Abstract
"Abfindungsklauseln sind in der Praxis ein bewährtes Mittel zur Senkung von Abfindungsansprüchen ausscheidender GmbH-Gesellschafter. Treiben es die Gesellschafter mit der Reduzierung der Abfindungshöhe im Vergleich zum tatsächlichen Wert der Geschäftsanteile zu weit, sind derartige Satzungsregelungen nichtig. Probleme entstehen, weil die grundsätzliche analoge Anwendung des § 242 Abs. 2 Satz 1 AktG auf die GmbH eine Heilung nichtiger Abfindungsklauseln durch bloßen Ablauf der dort geregelten Drei-Jahres-Frist bewirkt. Auch wenn die Praxis davon ausgeht, dass § 242 Abs. 2 Satz 1 AktG (analog) eine endgültige Heilung nichtiger Abfindungsklauseln zur Folge hat, mit der Folge der endgültigen Legalisierung auch unzweifelhaft sittenwidriger Abfindungsvereinbarungen, erweist sich genau diese Rechtsfolge bei genauerer Betrachtung als nicht geklärt. Der vorliegende Beitrag geht der genauen Reichweite der analogen Anwendung von § 242 Abs. 2 Satz 1 AktG auf nichtige Abfindungsklauseln in GmbH-Satzungen nach. Weiterhin wird insbesondere die Frage diskutiert, ob anfänglich nichtige und nachträglich unwirksame Abfindungsklausel in GmbH-Satzungen spezifische Mitwirkungspflichten der Gesellschafter bei der Korrektur derartiger Klauseln zur Folge haben können."
Fazit
"1. Die analoge Anwendung von § 242 Abs. 2 Satz 1 AktG auf gemäß § 241 Nr. 4 AktG (analog) anfänglich nichtige Abfindungsklauseln bewirkt zwar, dass die Nichtigkeit einer Abfindungsklausel nicht mehr geltend gemacht werden kann. Ein ausscheidender Gesellschafter kann folglich nicht nach dem gesetzlichen Regelfall Abfindung in Höhe des tatsächlichen Verkehrswerts verlangen. Insofern kann von einer Heilung der Nichtigkeit gesprochen werden. Allerdings führt die Heilung analog § 242 Abs. 2 Satz 1 AktG nicht dazu, dass der Rechtsverstoß, der in der unwirksamen Abfindungsklausel zu sehen ist, endgültig legalisiert wird. Die Heilung bewirkt nicht, dass eine anfänglich nichtige Begrenzung der Abfindungshöhe durch Zeitablauf im Ergebnis einen sittenwidrig niedrigen Abfindungsanspruch zur Folge hat.

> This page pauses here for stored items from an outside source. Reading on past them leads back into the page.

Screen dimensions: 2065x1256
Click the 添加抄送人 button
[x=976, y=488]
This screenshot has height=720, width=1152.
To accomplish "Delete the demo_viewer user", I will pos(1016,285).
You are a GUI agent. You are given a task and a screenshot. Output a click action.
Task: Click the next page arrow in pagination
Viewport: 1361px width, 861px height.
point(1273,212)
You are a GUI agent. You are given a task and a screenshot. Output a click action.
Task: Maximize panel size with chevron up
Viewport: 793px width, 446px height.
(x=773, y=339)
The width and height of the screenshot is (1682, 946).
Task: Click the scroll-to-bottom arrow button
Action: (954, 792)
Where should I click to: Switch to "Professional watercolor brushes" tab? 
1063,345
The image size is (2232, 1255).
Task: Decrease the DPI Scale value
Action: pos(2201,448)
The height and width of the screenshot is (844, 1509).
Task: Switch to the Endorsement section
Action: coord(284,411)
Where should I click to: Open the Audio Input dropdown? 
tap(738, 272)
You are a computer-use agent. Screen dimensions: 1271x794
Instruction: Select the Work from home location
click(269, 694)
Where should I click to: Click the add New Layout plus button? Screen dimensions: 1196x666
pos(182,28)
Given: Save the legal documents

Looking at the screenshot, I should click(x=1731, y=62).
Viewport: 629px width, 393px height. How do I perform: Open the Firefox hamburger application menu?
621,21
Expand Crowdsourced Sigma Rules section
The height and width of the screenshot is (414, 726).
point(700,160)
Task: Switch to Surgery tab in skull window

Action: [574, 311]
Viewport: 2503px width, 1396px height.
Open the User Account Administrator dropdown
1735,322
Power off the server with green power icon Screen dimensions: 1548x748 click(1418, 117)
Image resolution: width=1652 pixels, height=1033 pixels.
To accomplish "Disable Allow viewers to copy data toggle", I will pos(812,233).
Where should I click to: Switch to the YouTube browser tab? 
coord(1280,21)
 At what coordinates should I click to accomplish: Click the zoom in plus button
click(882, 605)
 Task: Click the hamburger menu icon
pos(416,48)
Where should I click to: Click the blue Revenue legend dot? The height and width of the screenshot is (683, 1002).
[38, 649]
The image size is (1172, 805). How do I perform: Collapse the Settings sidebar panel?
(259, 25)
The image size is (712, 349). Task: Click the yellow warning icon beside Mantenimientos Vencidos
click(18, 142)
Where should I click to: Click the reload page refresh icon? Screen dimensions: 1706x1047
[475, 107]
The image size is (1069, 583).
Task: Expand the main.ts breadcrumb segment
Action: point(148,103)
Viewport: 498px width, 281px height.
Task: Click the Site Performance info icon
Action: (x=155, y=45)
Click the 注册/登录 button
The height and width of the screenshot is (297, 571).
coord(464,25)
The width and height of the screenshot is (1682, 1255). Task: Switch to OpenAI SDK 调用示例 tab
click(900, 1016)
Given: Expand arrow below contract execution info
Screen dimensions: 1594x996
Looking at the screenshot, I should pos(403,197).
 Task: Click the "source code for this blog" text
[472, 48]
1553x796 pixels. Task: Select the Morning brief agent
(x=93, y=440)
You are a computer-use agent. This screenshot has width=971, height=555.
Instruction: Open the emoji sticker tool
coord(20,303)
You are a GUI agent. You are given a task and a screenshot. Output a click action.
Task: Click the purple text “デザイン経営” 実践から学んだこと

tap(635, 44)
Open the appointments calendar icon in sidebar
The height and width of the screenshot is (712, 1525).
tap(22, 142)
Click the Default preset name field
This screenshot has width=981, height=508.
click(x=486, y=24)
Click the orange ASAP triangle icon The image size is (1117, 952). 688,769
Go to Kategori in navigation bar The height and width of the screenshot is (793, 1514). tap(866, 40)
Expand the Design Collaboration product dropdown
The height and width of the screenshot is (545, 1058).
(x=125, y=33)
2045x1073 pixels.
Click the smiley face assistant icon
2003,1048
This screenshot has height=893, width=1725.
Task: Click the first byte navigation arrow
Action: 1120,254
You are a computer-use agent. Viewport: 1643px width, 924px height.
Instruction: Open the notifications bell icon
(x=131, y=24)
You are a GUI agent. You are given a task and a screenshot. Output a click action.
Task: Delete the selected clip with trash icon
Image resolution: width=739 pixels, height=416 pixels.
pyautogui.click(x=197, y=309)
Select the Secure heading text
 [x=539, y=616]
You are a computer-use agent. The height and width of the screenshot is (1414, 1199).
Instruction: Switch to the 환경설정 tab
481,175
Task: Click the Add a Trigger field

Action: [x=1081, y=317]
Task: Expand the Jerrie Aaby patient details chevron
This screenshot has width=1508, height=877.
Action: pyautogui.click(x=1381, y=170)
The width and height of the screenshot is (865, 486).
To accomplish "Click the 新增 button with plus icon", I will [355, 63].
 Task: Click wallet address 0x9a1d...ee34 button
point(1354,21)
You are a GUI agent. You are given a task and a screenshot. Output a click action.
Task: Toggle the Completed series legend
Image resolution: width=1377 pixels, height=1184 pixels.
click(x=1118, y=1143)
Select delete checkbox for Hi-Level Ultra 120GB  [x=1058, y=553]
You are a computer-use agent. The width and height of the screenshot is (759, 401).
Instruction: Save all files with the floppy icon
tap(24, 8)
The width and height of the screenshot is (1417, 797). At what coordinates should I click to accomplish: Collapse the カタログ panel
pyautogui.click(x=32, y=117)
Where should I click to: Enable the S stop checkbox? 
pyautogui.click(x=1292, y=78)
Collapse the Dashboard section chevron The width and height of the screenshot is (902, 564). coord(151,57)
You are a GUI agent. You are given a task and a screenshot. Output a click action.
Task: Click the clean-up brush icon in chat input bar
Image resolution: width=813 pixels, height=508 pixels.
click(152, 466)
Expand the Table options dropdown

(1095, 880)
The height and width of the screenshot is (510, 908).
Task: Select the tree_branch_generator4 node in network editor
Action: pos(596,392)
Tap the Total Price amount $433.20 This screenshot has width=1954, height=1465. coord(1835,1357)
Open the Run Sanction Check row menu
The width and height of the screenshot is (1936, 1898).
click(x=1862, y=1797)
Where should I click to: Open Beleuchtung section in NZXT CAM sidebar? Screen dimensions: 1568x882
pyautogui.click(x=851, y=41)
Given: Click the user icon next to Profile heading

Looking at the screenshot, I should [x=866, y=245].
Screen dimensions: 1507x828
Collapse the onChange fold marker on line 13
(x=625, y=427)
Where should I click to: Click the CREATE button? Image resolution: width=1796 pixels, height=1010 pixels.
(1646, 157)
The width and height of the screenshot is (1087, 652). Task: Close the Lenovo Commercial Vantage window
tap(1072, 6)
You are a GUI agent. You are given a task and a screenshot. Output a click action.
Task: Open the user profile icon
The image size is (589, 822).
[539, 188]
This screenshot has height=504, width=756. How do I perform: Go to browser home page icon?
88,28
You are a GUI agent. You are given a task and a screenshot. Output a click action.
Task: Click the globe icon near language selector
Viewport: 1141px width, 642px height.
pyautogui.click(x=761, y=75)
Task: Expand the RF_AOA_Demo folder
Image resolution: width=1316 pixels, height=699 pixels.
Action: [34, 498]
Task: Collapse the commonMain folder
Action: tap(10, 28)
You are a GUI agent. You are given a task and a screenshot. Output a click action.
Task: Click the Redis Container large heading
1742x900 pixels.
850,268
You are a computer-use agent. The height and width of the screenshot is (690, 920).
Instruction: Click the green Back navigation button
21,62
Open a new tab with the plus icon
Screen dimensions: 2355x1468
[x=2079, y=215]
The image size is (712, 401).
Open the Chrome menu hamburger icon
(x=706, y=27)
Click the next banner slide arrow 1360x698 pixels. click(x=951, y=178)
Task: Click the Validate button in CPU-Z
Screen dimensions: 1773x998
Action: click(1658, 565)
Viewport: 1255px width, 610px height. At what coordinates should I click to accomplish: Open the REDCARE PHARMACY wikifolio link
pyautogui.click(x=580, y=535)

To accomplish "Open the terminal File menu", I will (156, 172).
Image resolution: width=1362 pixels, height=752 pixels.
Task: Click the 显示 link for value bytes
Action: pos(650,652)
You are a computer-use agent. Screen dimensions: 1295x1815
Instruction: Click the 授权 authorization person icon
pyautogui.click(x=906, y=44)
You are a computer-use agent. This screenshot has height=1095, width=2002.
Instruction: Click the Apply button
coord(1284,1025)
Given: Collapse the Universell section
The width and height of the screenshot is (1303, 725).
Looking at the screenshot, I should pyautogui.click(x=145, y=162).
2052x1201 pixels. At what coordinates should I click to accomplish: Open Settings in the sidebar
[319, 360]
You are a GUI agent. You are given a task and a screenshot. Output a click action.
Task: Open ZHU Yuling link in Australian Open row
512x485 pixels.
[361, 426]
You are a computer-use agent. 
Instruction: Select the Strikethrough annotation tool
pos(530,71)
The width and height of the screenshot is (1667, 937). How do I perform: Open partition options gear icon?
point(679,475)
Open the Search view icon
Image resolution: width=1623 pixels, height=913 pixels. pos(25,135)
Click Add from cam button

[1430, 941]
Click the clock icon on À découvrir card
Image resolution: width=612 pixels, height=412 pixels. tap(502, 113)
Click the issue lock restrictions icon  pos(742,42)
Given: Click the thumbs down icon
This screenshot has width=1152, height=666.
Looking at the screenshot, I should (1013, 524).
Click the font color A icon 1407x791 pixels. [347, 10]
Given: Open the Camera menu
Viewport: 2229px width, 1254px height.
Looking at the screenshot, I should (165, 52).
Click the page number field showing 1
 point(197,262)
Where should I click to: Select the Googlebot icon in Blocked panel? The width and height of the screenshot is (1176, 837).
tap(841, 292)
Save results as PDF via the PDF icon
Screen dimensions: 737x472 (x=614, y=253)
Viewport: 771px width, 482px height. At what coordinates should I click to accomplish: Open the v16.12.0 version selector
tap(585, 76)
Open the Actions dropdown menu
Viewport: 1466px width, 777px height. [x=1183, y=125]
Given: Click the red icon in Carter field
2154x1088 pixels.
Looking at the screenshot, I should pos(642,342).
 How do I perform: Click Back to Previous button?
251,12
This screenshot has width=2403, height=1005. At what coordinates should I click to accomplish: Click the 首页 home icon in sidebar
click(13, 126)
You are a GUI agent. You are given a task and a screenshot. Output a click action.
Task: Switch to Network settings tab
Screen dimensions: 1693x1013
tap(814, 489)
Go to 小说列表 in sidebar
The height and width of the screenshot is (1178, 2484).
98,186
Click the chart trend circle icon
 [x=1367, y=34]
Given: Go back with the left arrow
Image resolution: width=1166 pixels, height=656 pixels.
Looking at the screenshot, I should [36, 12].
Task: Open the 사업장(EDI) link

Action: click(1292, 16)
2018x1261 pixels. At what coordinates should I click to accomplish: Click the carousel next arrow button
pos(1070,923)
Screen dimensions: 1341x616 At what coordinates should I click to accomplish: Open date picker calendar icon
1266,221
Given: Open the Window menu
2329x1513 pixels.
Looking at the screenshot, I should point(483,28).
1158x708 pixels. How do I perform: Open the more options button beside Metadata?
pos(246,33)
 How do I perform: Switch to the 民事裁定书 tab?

2. Die Heilung führt vielmehr nur dazu, dass die anfänglich nichtige Klausel in den Stand einer zwar wirksamen, jedoch der Ausübungskontrolle unterworfenen Abfindungsregelung gehoben wird. Wie bei nachträglicher Unwirksamkeit legt also das Gericht den Abfindungsanspruch in angemessener Höhe fest („Ausübungskontrolle“). Die Rechtsfolge von § 242 Abs. 2 Satz 1 AktG (analog) besteht darin, dass eine anfänglich nichtige, nachträglich geheilte Abfindungsklausel wie eine nachträglich unwirksame Abfindungsklausel behandelt wird. Sie ändert nichts daran, dass eine anfänglich unwirksame, jedoch geheilte Klausel mit den gleichen Argumenten angegriffen werden kann, wie eine anfänglich wirksame.
3. Den Problemen im Zusammenhang mit unwirksamen Abfindungsklauseln kann durch Heilungs-/Auffangregelungen in der Satzung begegnet werden. Dies gilt sowohl für anfängliche als auch nachträglicher Unwirksamkeit.
4. Gesellschafter einer GmbH haben gegen ihre Mitgesellschafter einen Anspruch auf Mitwirkung an einer Korrektur einer unwirksamen Abfindungsklausel. Dieser Anspruch folgt aus der Treuepflicht. Der Anspruch besteht gleichermaßen hinsichtlich anfänglich und nachträglich unwirksamer Abfindungsklauseln."